> [WORK REQUIRED]: Scan the records for "will". Report each line that includes it.

> [SUPPLIED DATA]:

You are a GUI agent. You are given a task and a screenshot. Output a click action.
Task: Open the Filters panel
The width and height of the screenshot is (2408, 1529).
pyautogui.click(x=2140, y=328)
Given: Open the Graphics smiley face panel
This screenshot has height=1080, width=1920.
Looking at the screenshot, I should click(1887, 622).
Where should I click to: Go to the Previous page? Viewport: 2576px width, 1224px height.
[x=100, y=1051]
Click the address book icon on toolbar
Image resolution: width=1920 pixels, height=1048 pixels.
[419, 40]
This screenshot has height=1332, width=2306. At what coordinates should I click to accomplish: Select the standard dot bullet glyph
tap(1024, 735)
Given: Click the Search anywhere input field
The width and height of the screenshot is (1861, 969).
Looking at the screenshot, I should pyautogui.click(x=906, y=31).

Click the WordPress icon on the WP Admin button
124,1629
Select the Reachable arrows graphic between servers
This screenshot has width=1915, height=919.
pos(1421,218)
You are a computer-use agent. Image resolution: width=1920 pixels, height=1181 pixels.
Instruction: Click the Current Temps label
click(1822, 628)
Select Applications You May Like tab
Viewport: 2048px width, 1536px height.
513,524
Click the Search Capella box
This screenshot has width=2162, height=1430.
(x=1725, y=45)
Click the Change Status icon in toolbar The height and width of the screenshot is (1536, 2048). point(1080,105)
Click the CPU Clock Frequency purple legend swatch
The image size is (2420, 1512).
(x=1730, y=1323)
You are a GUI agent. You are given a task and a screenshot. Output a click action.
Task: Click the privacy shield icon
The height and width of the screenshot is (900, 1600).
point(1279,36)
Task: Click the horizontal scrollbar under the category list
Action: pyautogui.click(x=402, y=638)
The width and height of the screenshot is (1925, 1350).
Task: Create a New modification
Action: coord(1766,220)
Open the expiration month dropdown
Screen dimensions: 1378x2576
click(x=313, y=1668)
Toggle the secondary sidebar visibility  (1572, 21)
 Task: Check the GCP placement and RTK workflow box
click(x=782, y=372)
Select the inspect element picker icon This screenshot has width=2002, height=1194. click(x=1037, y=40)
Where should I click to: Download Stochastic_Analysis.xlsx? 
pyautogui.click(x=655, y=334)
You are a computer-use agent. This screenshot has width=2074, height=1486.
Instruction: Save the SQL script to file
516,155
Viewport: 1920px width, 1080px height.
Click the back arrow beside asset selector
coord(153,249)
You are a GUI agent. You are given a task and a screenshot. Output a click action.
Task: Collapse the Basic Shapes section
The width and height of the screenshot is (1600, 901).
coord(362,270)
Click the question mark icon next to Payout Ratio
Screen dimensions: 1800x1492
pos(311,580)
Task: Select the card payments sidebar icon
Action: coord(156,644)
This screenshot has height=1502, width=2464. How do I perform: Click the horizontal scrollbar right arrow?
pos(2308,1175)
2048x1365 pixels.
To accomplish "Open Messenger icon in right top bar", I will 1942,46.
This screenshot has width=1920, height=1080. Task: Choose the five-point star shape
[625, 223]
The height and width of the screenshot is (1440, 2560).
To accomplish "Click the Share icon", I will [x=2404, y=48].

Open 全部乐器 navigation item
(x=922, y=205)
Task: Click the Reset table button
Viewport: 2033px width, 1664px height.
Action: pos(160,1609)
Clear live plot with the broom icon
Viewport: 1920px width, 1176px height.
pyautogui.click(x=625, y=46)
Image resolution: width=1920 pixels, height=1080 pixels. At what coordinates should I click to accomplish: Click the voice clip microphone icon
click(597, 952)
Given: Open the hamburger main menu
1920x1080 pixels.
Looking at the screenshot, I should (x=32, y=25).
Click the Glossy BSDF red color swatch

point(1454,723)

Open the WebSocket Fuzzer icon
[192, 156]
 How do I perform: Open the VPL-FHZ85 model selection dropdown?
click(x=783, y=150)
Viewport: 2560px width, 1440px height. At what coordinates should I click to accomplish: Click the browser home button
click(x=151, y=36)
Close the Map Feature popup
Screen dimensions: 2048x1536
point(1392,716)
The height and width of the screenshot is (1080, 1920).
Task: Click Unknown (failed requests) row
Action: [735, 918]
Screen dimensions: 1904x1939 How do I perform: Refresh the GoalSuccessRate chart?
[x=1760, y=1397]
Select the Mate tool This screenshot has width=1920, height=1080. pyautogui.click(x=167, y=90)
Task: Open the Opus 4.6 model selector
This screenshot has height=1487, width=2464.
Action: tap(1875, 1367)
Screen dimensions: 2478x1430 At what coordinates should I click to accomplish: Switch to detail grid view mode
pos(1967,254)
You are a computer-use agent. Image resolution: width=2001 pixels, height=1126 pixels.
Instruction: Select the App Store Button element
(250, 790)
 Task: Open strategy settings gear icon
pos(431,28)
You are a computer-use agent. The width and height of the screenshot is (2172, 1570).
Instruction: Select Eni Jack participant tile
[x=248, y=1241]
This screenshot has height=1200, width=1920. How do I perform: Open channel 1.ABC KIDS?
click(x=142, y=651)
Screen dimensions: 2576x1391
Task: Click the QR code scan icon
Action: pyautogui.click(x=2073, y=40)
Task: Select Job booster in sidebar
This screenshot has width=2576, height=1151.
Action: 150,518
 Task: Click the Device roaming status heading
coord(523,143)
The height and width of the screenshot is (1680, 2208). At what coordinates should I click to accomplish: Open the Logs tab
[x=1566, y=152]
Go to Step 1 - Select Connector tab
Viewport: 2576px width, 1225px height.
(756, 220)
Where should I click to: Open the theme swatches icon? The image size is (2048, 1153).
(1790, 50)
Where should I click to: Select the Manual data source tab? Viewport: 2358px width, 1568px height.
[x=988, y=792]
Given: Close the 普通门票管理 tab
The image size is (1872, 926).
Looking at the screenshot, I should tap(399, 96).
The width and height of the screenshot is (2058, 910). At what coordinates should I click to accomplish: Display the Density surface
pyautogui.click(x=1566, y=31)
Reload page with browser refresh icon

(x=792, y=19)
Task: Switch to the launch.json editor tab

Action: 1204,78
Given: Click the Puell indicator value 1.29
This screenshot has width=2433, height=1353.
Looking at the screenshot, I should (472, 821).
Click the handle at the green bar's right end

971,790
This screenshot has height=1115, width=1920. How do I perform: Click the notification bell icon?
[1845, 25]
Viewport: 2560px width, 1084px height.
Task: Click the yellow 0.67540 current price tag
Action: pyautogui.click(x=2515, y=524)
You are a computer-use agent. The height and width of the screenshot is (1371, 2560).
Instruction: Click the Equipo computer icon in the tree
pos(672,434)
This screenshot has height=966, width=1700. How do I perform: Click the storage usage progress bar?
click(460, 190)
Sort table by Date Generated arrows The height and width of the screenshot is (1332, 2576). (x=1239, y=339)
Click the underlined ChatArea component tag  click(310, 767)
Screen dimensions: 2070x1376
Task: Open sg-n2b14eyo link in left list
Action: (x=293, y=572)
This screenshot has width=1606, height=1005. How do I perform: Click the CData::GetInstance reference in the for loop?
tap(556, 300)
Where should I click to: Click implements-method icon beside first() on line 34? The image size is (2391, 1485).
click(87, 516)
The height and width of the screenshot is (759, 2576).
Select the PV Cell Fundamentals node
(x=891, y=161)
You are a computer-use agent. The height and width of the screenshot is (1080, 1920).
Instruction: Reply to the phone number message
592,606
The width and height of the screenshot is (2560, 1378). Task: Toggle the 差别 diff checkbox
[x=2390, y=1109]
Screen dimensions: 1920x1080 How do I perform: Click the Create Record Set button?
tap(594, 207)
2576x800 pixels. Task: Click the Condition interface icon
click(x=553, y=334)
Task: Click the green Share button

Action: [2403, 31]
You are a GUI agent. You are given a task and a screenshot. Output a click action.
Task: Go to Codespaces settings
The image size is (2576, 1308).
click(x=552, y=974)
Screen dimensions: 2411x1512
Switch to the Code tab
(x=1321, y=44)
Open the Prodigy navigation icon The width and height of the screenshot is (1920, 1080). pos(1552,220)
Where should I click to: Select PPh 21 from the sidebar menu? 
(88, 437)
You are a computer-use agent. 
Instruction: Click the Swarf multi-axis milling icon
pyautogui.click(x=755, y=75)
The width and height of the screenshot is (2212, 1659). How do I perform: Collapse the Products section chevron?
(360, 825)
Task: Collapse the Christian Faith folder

> [RESPONSE TO THIS EXERCISE]:
To accomplish "Open Messenger icon in right top bar", I will 1942,46.
To accomplish "Click the Share icon", I will [x=2404, y=48].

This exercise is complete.